We were making our way to the first pyramid when Rugul decides he wants to ride double. Without warning he got my camel to kneel down and then jumped into the saddle in front of me. Why didn't you bring your own camel, bro! So, as the camel stood up, I was straddling Rugul with the knowledge my life depended on it. It was too hot for me and Rugul to be glued together by sweat and the camel's gait made for uncomfortable rubbing. Don't guys get stoned to death for this kind of thing over here? For a variety of reasons, I let go of Rugul and spent the next two hours clinging to the back hump of the camel with every muscle in my body.
We took a variety of pictures with a disappointing Sphinx and a pyramid or two. I hate to make it sound like I didn't have fun/am the biggest wuss in the world, but it's really hard to appreciate the last remaining ancient wonder of the world when you are faced with the prospect of getting back on that camel. Here's one thing I picked up: One of the pyramids has a gash in it from where Saladin's son tried to deconstruct it.

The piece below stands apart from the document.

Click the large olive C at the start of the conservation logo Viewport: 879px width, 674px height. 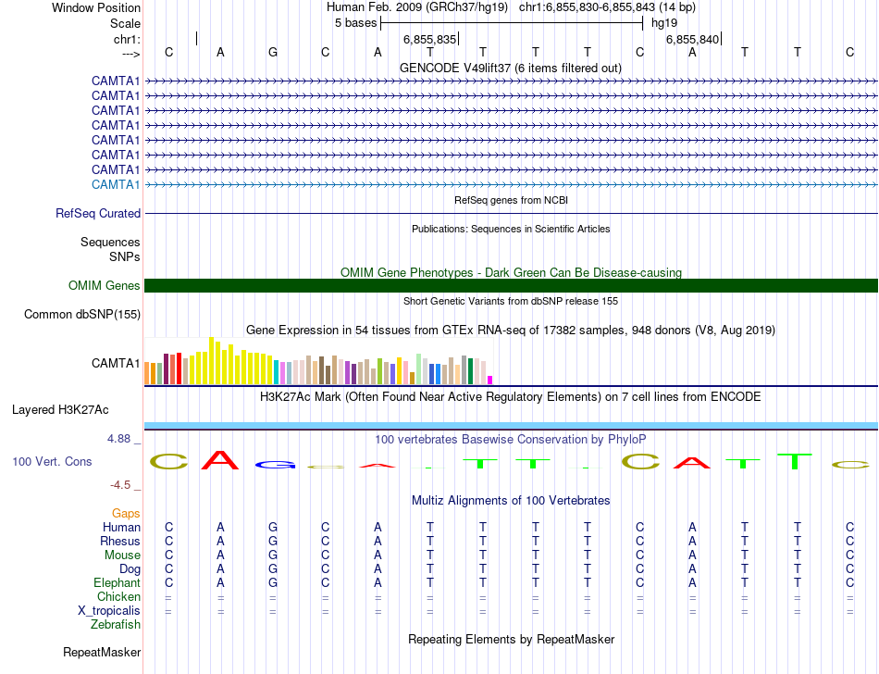(x=168, y=462)
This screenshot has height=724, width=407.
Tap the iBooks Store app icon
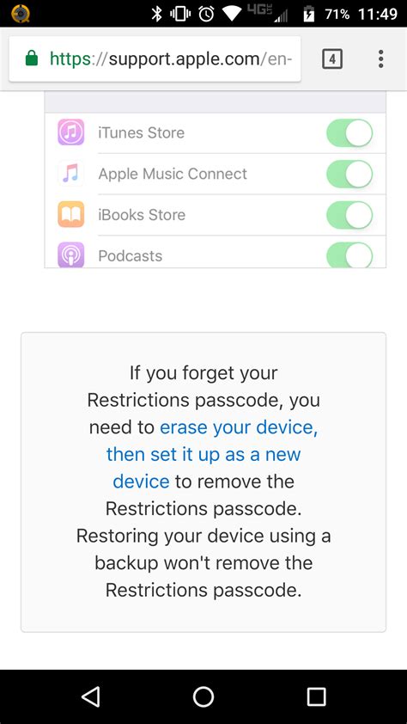tap(71, 214)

No one wants to live in the shadow of his father, but this kid thought that knocking over a pile of rearranged stones would compare to beating back the crusades? I'd hate to be the guy that told him they couldn't even do that. Oh, this one Egyptian teenager did offer me 500 MILLION camels for Zoya! Little did he know that camels are my second least favorite form of currency, only losing to the Looney (Canada, if you're reading this, grow up).
After the long trek back to civilization Omar had a car waiting for us, along with his best friend Sayed who happened to be a tourism guide! Talk about luck. I grew skeptical of Omar and his friendliness, but still accepted a ride to the metro. The girls have no fear and promised we'd be back at five to break the fast of Ramadan when the sun went down. When we got back Sayed drove us to Omar's, which turned out to be more of Sayed's, who turned out to be Omar's half brother and he had a full family. The meal was good and Sayed and Omar are the nicest people you could ever meet. Their motives are still unclear, except for the fact that Omar made it pretty apparent he wants to marry Zoya. Zoya has a story ready that she's already engaged and is even wearing a ring to prove it. Ah, love!
Now we're back and exhausted, but not too exhausted I couldn't write this monster of a blog post. I'm sure this day was exceptional in the things to talk about, so don't think this is an everyday occurance.